В последнее десятилетие века, в 1996 г., по благословению владыки Мефодия и стараниями настоятеля Вознесенского собора протоиерея Василия Романова открылась первая в области православная гимназия. В ней матушки Серафима и Ангелина целый год давали детям уроки рукоделия, посвящённые особенностям шитья облачений, изготовлению форматов для их отделки, искусству аппликации из парчи, техникам вышивки крестом, гобеленовым швом и гладью.
Все гимназисты — юные прихожане собора, а мальчики ещё и прислуживают в алтаре. Но все — и те, кто учился вышивке, и те, кто просто встречал пожилую схимницу в храме, — всякий раз, приходя на службу, будут духовно согреваться у излучающих свет, переливающихся разными цветами тёплых соборных икон. Собор для ельчан — место особое. Ведь в нём с детства прививается любовь к церковной красоте, которая пронизывает и освящает затем весь быт и уклад жизни русского человека, где бы он ни был, кем бы ни был по роду занятий.

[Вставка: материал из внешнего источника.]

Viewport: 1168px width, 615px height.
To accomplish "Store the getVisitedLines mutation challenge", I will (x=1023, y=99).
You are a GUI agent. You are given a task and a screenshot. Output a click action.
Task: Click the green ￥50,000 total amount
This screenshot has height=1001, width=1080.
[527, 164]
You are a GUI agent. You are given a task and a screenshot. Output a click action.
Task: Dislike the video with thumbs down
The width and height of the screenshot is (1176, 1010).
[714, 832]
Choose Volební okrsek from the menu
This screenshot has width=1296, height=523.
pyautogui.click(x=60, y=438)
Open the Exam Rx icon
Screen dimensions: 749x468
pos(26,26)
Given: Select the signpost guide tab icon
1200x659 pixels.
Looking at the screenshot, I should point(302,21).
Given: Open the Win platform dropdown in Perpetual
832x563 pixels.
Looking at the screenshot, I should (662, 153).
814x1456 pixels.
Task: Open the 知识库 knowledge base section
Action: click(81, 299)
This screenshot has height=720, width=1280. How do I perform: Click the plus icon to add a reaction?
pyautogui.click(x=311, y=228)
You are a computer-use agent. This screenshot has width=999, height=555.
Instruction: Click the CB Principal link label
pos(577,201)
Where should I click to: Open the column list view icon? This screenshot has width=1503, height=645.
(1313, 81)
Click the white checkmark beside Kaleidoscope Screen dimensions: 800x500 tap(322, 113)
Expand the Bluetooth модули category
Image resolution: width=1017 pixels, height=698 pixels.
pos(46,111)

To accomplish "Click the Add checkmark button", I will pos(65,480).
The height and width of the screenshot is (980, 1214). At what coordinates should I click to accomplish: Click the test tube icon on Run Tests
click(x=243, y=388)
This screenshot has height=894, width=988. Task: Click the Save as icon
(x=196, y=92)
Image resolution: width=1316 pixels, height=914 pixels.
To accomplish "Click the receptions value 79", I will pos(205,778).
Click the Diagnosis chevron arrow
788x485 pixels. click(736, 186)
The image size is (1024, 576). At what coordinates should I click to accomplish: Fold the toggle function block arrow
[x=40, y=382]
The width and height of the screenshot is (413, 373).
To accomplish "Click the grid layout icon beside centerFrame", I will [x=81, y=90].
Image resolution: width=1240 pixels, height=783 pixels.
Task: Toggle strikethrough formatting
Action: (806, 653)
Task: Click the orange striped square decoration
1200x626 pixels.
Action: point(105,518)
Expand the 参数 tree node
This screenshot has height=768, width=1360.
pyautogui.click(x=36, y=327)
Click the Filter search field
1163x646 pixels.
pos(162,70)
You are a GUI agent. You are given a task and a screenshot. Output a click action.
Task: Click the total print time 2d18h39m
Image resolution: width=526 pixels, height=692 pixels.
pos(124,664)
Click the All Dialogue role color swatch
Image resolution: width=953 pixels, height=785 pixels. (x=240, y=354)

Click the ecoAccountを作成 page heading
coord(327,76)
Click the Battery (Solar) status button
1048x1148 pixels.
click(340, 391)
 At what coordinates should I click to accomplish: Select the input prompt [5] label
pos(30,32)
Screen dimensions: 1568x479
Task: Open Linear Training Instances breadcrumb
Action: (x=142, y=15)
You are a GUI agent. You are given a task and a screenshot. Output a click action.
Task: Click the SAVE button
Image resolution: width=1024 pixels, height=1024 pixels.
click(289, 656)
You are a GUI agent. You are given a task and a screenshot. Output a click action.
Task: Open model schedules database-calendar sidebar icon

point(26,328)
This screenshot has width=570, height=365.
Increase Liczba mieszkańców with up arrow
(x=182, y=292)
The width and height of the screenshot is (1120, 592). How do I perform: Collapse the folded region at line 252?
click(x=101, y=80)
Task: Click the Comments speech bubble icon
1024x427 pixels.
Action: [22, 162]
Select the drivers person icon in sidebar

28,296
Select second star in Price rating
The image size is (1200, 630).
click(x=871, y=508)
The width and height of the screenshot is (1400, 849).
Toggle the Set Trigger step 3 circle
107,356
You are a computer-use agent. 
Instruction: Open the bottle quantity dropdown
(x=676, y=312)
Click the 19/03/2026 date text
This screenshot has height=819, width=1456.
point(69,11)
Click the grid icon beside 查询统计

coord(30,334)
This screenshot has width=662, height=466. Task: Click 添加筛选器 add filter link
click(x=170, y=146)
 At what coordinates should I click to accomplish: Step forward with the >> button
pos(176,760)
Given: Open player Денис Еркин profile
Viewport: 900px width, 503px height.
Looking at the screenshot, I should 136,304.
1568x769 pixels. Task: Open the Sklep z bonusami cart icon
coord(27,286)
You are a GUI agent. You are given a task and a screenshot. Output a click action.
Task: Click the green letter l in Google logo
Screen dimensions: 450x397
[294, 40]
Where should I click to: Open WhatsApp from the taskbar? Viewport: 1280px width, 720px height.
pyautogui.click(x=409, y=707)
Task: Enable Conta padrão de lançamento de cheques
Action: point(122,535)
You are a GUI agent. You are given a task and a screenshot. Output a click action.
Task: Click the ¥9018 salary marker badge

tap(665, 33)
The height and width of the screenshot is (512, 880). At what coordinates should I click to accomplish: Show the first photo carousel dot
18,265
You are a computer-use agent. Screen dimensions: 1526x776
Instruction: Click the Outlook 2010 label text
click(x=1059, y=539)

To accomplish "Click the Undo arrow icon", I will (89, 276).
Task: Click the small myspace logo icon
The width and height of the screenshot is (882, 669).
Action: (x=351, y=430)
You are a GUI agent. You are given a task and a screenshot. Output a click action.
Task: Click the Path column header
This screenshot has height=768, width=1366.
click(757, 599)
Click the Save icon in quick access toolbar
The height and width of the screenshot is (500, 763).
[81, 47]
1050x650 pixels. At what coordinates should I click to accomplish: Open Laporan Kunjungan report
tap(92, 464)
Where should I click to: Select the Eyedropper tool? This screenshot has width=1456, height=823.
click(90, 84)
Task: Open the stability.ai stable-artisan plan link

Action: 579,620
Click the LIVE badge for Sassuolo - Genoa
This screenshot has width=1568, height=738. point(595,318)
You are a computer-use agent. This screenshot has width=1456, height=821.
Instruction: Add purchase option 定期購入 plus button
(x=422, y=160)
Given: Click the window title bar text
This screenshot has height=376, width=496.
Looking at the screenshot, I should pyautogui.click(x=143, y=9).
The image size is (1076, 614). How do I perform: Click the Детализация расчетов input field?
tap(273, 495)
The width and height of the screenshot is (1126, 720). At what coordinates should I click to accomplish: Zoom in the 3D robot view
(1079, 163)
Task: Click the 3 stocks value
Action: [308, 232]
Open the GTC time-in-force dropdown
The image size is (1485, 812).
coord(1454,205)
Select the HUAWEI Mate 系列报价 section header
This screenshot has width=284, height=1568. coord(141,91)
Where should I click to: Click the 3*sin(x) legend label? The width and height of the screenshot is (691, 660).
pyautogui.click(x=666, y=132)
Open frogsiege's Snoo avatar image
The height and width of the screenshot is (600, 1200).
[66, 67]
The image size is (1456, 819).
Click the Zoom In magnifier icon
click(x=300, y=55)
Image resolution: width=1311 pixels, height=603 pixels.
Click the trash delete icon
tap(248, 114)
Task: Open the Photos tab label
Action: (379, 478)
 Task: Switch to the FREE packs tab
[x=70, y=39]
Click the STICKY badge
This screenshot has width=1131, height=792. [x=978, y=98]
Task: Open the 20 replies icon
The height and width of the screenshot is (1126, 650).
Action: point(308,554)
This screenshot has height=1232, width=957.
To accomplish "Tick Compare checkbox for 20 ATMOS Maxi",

Церковная вышивка всегда требовала и требует огромного прилежания и тщания, большой внутренней сосредоточенности, чувства меры, любви, веры. Всё это с трудом даётся современному человеку, тем более ребёнку. Но добрые семена, заложенные матушками, наверняка взойдут и принесут благодатные плоды. То, что посеяно в детстве, запечатлевается особенно крепко. И будет у тех, кто в новом веке третьего тысячелетия от Рождества Христова придёт помолиться в дивный храм, светлое чувство узнавания прекрасного, родного и близкого. Наши дети вырастут и оценят шедевры церковного искусства, не заточённые в мёртвых пространствах холодных музейных залов и галерей, но дарящие радость и тепло заключённой в них любви всем приходящим в храм.
А нам, завершая чтение этих кратких очерков, останется память. Сколько матушка Серафима сделала для церкви нашей! И вообще, сколько прекрасного она сделала за свою жизнь!
Вместо послесловия
Елецкие соборяне, чьи портреты представлены в этих кратких очерках, никогда не думали, что о них будут писать. Не мечтали они о подвигах и славе. Просто жили. Но их незаметная жизнь оказала сильнейшее влияние на развитие в ХХ в. духовной культуры на Липецкой земле. Их след, слова, поступки ещё слишком свежи в памяти живых. Надеемся, что эти очерки послужат подспорьем для будущих исследователей истории культуры нашего края, развития Воронежской и Борисоглебской и Липецкой и Елецкой епархий.